**Text shown**
>> START
Re: [PATCH] cxl/hdm: Fix hdm decoder init by adding COMMIT field check

From: Jonathan Cameron
Date: Mon Mar 13 2023 - 06:10:26 EST


On Tue, 7 Mar 2023 09:27:43 -0800
Ira Weiny <ira.weiny@xxxxxxxxx> wrote:

> Jonathan Cameron wrote:
> > On Mon, 6 Mar 2023 16:04:22 +0000
> > Jonathan Cameron <Jonathan.Cameron@xxxxxxxxxx> wrote:
> >
> > > On Fri, 3 Mar 2023 17:21:13 +0000
> > > Fan Ni <fan.ni@xxxxxxxxxxx> wrote:
> > >
> > > > On Fri, Mar 03, 2023 at 02:36:05PM +0000, Jonathan Cameron wrote:
> > > >
> > > > > On Thu, 2 Mar 2023 08:36:59 -0700
> > > > > Dave Jiang <dave.jiang@xxxxxxxxx> wrote:
> > > > >
> > > > > > On 3/1/23 11:23 PM, Fan Ni wrote:
> > > > > > > On Wed, Mar 01, 2023 at 11:54:08AM -0700, Dave Jiang wrote:
> > > > > > >>
> > > > > > > Hi Dave,
> > > > > > > Thanks for looking into this.
> > > > > > >>
> > > > > > >> On 2/28/23 3:40 PM, Fan Ni wrote:
> > > > > > >>> Add COMMIT field check aside with existing COMMITTED field check during
> > > > > > >>> hdm decoder initialization to avoid a system crash during module removal
> > > > > > >>> after destroying a region which leaves the COMMIT field being reset while
> > > > > > >>> the COMMITTED field still being set.
>> END
**Item position entries**
>> START
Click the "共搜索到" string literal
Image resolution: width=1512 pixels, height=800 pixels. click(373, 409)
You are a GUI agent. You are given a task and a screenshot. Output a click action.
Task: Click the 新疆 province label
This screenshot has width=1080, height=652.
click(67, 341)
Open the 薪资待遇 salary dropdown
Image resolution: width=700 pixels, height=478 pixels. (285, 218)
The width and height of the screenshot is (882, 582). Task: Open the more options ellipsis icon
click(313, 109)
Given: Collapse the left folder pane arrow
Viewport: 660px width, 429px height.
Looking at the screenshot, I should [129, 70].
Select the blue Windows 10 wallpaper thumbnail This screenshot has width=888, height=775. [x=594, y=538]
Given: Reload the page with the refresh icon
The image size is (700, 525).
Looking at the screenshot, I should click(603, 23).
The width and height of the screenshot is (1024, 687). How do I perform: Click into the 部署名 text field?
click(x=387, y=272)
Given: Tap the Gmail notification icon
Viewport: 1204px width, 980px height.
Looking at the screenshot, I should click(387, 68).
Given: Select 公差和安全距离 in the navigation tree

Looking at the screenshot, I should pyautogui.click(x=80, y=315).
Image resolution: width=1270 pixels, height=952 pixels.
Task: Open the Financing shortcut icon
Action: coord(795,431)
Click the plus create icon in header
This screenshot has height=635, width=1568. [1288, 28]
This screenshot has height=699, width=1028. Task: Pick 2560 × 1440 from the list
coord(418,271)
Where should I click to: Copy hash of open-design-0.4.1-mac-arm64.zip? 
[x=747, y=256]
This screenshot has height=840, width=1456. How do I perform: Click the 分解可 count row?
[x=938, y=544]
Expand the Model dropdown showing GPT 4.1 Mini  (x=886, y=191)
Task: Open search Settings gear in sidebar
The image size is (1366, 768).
>> END
**Exercise task 1**
Express the records as a Markdown table with columns named Row and Line, starting with the line containing "Given: Tap the Gmail notification icon" and going on through the last line of the records. Leave out blank lines.
**Exercise task 2**
Carry on the mailing list thread about the CXL HDM decoder COMMIT field fix from the point where it stops.
These records are unrelated to the mailing list thread above.

**Answer 1**
| Row | Line |
|---|---|
| 1 | Given: Tap the Gmail notification icon |
| 2 | Viewport: 1204px width, 980px height. |
| 3 | Looking at the screenshot, I should click(387, 68). |
| 4 | Given: Select 公差和安全距离 in the navigation tree |
| 5 | Looking at the screenshot, I should pyautogui.click(x=80, y=315). |
| 6 | Image resolution: width=1270 pixels, height=952 pixels. |
| 7 | Task: Open the Financing shortcut icon |
| 8 | Action: coord(795,431) |
| 9 | Click the plus create icon in header |
| 10 | This screenshot has height=635, width=1568. [1288, 28] |
| 11 | This screenshot has height=699, width=1028. Task: Pick 2560 × 1440 from the list |
| 12 | coord(418,271) |
| 13 | Where should I click to: Copy hash of open-design-0.4.1-mac-arm64.zip?  |
| 14 | [x=747, y=256] |
| 15 | This screenshot has height=840, width=1456. How do I perform: Click the 分解可 count row? |
| 16 | [x=938, y=544] |
| 17 | Expand the Model dropdown showing GPT 4.1 Mini  (x=886, y=191) |
| 18 | Task: Open search Settings gear in sidebar |
| 19 | The image size is (1366, 768). |

**Answer 2**
> > > > > > >>
> > > > > > >> Hi Fan. Are you seeing this issue on qemu emulation or hardware? The
> > > > > > > I run into the issue with qemu emulation.
> > > > > > >> situation does not make sense to me. If we clear the COMMIT bit, then the
> > > > > > >> COMMITTED bit should be cleared by the hardware shortly after right?
> > > > > > >
> > > > > > > From the spec, I cannot find any statement saying clearing the COMMIT bit
> > > > > > > will automatically clear the COMMITTED. If I have not missed the statement in
> > > > > > > the spec, I assume we should not make the assumption that it will be
> > > > > > > cleared automatically for real hardware. But you may be right, leaving the
> > > > > > > COMMITTED bit set can potentially cause some issue? Need to check more.
> > > > > >
> > > > > > I have not been able to find direct verbiage that indicates this either.
> > > > > > However, logically it would make sense. Otherwise, the COMMITTED field
> > > > > > never clears and prevents reprogramming of the HDM decoders. The current
> > > > > > QEMU implementation is creating a situation where the HDM decoder is
> > > > > > always active after COMMIT bit is set the first time, regardless whether
> > > > > > COMMIT field has been cleared later on during a teardown. It does sound
> > > > > > like a bug with QEMU emulation currently.
> > > > >
> > > > > I agree that one sane interpretation is that unsetting commit should result in
> > > > > the decoder being deactivated and hence the commit bit dropping. However
> > > > > I'm not sure that's the only sane interpretation.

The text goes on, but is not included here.